### Exercise aim
Lines with the word "green": copy all of them from the entries below.

### Supplied records
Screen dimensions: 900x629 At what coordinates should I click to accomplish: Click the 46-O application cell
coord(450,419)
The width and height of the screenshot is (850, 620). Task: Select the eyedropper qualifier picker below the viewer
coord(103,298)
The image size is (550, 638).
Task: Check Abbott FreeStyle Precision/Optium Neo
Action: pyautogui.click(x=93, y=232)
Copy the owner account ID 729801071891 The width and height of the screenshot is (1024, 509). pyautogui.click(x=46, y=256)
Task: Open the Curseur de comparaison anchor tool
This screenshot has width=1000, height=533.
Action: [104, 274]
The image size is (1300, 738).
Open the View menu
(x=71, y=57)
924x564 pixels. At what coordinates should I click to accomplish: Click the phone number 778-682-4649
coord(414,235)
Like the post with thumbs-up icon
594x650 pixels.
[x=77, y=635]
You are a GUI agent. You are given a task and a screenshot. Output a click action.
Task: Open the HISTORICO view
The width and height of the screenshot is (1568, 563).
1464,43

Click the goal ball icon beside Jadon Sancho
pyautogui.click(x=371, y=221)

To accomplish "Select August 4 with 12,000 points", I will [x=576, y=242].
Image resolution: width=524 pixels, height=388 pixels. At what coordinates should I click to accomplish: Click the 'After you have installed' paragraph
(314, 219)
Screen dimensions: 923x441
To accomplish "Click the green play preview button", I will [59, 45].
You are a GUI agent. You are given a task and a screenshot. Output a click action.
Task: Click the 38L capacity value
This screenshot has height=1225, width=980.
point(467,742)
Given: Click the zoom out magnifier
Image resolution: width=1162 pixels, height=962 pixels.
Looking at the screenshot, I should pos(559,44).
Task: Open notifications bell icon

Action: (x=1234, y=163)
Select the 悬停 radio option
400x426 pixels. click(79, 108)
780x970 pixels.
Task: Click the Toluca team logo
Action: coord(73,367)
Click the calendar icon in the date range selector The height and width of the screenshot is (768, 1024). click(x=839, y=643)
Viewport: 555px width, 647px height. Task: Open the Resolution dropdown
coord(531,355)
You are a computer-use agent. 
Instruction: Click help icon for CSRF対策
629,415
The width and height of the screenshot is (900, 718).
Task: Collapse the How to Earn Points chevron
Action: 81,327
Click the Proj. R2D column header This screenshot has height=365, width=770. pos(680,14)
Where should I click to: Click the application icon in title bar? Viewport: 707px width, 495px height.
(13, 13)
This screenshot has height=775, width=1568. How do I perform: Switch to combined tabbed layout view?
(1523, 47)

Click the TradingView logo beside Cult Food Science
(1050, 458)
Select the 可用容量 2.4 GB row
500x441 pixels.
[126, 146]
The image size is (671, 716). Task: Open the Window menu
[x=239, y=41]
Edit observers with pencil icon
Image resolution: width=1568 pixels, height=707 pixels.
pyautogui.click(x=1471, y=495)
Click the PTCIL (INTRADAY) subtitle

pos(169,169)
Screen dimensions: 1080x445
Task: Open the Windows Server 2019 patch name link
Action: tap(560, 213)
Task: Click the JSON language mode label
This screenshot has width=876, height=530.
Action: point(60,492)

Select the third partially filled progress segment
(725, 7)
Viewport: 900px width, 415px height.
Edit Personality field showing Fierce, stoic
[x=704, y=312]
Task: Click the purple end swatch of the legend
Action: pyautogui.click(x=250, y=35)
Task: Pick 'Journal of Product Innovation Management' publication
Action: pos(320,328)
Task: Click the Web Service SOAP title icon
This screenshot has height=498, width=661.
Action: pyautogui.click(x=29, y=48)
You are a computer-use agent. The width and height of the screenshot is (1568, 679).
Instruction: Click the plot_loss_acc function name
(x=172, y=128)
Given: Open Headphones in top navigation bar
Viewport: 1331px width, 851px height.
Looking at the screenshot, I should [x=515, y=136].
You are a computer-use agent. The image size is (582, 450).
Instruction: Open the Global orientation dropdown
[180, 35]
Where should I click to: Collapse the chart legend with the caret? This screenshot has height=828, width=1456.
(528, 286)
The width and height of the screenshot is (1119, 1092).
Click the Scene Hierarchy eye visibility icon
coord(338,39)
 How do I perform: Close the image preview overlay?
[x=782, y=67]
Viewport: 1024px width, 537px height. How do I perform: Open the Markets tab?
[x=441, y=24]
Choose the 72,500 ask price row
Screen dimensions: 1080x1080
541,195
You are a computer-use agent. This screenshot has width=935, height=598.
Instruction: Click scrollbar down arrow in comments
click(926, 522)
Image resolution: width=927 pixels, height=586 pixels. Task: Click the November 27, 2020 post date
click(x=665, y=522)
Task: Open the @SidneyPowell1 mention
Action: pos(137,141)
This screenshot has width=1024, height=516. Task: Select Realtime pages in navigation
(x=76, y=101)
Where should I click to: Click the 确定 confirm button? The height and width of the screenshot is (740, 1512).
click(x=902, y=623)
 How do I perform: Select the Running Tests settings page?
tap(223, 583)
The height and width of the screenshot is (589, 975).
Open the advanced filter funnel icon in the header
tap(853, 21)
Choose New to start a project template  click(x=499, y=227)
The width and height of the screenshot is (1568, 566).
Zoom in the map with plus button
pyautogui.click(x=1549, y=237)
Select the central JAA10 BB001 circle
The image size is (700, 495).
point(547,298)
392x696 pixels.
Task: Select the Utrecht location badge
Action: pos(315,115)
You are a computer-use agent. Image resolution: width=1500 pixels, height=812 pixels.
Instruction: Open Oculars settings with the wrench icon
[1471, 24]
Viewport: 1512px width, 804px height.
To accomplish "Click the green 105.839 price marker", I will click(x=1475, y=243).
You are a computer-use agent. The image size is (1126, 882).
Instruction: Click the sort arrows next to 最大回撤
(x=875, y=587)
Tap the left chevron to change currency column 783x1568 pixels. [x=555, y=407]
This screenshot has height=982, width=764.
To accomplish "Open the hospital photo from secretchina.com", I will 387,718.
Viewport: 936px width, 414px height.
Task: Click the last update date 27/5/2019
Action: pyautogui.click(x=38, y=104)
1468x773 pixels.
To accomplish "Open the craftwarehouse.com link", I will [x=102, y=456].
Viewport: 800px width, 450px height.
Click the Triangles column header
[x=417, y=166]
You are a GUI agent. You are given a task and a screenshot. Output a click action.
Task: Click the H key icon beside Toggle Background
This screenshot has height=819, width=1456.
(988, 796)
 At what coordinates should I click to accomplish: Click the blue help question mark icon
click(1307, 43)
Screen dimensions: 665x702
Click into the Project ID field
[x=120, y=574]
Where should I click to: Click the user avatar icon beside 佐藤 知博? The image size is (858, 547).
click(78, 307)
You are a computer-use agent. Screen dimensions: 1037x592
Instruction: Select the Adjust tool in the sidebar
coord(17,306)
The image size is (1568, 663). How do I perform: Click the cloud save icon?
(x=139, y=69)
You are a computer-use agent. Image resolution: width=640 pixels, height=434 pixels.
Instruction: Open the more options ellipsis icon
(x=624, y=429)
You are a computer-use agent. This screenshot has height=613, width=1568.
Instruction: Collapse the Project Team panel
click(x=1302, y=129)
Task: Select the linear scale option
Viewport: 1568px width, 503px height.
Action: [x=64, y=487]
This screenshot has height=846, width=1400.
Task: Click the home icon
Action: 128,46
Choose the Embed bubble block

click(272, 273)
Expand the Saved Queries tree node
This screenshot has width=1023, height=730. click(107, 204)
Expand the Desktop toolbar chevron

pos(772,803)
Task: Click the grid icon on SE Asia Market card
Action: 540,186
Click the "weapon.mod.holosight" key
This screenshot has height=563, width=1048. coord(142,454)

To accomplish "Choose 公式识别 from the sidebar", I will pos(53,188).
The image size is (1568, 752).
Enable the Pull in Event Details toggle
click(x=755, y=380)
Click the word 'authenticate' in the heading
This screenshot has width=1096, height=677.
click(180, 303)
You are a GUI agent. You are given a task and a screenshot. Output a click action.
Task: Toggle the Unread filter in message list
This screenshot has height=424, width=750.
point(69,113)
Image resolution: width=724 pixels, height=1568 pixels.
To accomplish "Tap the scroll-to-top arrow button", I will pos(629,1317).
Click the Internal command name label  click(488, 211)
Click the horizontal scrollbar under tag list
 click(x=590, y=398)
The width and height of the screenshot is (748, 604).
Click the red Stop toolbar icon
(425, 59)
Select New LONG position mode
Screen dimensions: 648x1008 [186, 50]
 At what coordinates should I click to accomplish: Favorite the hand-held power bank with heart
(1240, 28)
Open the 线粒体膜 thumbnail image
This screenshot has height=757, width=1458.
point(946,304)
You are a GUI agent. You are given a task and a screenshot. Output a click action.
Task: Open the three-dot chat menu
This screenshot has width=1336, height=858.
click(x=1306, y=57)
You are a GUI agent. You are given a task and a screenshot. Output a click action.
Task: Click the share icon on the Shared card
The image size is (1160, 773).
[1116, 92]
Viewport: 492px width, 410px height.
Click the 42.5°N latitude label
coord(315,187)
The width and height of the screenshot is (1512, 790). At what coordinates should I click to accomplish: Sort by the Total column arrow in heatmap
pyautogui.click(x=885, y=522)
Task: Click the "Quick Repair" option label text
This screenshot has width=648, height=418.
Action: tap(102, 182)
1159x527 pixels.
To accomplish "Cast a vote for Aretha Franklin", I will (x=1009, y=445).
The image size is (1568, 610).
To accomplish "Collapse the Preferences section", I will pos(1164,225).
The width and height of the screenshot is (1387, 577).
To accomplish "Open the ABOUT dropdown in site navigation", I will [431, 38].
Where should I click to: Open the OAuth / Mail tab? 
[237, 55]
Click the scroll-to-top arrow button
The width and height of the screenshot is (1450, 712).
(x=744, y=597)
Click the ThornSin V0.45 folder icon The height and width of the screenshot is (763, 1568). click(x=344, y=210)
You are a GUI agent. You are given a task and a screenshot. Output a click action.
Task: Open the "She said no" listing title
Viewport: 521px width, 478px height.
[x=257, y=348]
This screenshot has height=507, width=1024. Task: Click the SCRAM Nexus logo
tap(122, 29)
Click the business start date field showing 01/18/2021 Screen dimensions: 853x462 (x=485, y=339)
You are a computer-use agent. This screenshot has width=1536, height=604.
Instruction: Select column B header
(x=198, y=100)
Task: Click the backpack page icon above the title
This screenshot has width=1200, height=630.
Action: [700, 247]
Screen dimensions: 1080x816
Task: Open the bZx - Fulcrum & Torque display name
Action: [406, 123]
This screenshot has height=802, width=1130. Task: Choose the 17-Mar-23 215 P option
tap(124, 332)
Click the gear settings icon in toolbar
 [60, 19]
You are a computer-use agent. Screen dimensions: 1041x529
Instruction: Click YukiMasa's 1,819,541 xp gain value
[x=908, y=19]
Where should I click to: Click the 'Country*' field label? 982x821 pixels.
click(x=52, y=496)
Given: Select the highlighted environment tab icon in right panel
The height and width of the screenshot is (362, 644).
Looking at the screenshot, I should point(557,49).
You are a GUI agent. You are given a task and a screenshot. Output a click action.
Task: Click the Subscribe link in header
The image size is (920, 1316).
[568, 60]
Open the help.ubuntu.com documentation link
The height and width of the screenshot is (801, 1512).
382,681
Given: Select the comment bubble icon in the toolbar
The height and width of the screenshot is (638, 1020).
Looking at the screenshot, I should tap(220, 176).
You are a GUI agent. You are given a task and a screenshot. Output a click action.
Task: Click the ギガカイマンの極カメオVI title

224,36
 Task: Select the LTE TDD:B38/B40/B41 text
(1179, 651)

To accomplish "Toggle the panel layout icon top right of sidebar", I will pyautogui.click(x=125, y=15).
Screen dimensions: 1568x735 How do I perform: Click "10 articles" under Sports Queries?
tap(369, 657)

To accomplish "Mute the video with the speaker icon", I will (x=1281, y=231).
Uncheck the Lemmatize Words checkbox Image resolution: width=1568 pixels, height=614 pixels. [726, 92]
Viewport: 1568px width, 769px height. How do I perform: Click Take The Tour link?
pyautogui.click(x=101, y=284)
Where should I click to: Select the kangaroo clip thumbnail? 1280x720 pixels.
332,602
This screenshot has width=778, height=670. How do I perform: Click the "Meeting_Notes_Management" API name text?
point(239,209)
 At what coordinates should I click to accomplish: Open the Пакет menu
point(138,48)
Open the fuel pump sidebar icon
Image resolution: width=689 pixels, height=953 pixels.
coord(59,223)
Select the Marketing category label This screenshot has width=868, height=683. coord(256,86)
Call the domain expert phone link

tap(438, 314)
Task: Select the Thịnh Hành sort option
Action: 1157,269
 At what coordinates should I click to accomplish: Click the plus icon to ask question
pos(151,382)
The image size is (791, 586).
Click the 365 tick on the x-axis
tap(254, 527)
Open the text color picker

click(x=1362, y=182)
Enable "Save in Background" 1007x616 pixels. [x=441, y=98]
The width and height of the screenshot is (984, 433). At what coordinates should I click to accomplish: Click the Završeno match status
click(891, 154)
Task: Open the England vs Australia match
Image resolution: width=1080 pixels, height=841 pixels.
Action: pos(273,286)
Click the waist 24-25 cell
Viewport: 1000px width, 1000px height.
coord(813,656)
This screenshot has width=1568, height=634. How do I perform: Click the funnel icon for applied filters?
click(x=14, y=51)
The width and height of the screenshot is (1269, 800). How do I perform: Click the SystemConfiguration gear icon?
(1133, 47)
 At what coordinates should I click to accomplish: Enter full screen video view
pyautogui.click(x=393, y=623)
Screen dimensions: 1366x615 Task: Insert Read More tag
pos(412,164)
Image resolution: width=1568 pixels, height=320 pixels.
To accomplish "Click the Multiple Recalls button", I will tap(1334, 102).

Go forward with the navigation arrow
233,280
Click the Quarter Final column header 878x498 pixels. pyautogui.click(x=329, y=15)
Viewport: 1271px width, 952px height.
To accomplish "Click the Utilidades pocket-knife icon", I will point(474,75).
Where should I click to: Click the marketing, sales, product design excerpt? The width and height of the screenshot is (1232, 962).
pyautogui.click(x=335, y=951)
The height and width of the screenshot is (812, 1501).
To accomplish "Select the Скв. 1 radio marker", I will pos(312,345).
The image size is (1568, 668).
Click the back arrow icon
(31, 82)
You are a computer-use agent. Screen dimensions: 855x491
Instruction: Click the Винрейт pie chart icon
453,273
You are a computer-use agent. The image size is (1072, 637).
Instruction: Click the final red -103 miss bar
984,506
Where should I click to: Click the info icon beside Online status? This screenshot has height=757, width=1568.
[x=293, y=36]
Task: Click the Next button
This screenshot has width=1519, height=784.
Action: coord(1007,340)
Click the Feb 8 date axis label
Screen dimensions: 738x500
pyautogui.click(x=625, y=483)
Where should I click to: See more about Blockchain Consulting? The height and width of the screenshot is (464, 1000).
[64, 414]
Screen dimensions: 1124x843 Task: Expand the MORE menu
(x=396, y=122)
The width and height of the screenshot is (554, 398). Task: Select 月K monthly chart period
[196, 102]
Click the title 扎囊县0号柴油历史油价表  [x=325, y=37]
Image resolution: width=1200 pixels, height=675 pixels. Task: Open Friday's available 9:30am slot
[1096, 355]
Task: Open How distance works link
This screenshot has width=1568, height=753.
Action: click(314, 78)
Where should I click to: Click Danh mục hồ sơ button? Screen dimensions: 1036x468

### Result of this task
To accomplish "Click the green play preview button", I will [59, 45].
To accomplish "Click the green 105.839 price marker", I will click(x=1475, y=243).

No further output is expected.